Negros Indícios

Entre rastros e ruídos: território e negritude na praça

“Negros Indícios: performance vídeo fotografia”, com curadoria do historiador da arte Roberto Conduru, apresentou um total de 12 artistas – recorte significativo, ainda que não propriamente representativo da diversidade da cena de performance negra no Brasil.

Cuidadosa quanto a apresentar um certo desenho territorial brasileiro no qual essa “presença negra” tem acontecido, a exposição é composta por trabalhos dos baianos Ayrson Heráclito, Caetano Dias, Rommulo Vieira Conceição, Tiago Sant’Ana; dos brasilienses Antonio Obá e Dalton Paula; das mineiras Priscila Rezende e Rubiane Maia; dos paulistanos Musa Michelle Mattiuzzi, Moisés Patrício, Renata Felinto e, finalmente, do pernambucano João Manuel Feliciano. Essa divisão regional tem outros sentidos, caso olhemos para temas como o cabelo em obras de Feliciano, Felinto, Sant’Ana e Rezende, ou para o ato de posar e dançar em espaços naturais ou socialmente construídos nas obras de Conceição, Dias, Felinto, Maia. Outro tema seria a relação entre ação ritual e a memória que aparece em Heráclito, Obá, Patrício, Sant’Ana e Felinto.

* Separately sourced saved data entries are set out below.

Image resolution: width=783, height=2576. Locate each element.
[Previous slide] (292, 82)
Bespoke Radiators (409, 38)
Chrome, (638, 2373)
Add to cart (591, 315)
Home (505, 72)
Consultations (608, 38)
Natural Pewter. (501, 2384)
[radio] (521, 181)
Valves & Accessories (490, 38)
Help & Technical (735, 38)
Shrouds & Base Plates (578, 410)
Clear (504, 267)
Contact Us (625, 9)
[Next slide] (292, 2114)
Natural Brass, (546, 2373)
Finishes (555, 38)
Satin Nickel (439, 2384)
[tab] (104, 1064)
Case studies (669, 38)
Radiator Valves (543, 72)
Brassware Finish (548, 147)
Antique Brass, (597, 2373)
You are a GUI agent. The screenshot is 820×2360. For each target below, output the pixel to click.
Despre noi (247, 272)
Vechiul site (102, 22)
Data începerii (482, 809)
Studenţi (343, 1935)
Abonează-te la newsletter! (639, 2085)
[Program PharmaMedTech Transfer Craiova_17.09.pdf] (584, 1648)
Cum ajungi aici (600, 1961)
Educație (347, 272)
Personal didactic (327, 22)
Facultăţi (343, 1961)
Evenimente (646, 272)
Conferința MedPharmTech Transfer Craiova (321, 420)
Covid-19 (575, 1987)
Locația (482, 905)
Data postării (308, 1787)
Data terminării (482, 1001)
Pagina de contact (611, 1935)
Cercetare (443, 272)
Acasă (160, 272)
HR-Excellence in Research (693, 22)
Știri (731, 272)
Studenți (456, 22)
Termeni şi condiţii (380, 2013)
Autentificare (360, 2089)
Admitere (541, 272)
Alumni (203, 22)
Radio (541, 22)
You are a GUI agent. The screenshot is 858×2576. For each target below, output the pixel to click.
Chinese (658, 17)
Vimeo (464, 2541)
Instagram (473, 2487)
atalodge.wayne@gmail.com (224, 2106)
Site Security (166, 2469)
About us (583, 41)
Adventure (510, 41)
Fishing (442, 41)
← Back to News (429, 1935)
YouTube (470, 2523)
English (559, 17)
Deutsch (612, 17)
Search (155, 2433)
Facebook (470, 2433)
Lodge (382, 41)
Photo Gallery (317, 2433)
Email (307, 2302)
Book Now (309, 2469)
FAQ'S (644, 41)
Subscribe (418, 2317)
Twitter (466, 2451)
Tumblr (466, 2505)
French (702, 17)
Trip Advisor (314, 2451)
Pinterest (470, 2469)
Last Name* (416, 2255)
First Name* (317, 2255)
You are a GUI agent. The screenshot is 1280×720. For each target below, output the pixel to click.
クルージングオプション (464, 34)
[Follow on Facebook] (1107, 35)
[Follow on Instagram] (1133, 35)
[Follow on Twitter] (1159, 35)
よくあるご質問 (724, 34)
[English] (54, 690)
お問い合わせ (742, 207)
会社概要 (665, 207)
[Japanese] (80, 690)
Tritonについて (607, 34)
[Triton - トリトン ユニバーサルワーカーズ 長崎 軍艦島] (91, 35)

A procedência diversa dos artistas reunidos diz muito sobre o local no qual a exposição foi realizada – a Caixa Cultural São Paulo – na Praça da Sé, quanto sobre a própria cidade composta por migrantes de diferentes pontos do país que passam por esse marco zero da memória urbana.

É interessante notar como dois trabalhos de Renata Felinto, que discutem alteridade, acontecem parcial ou integralmente nesta praça: Brunch para Exu, 2013, e Danço na terra em que piso, 2013. Essa relação entre corpo, espaço e produção de sentido emerge em um dos trabalhos de Rommulo Vieira Conceição: O espaço se torna lugar na medida em que eu me familiarizo com ele (2015/2017).

Embora Negros indícios tenha reunido um conjunto de obras e artistas relevantes para o (re) dimensionamento da cena de performance negra e suas relações com fotografia e vídeo, a exposição apresentou alguns problemas, sendo o principal deles a cenografia que reforçou de algum modo a relação entre produção artística negra e precariedade social. Como elemento concreto entre tantos conteúdos digitais, a cenografia interferiu na fruição das obras. Outro aspecto a ser questionado é a edição de um conjunto grande de obras digitais, exibidas nas três salas, que confundem registros de performances com fotoperformance e videoperformance, criando uma zona indistinta entre essas linguagens. Mas apesar desses ruídos, Negros Indícios trouxe uma contribuição importante para o fomento da cena negra nos campos cruzados da performance, do vídeo e da fotografia que, postos juntos, sugerem o quão potente ela foi enquanto experimento curatorial.

 

Alexandre Araujo Bispo é antropólogo, crítico, curador independente e educador.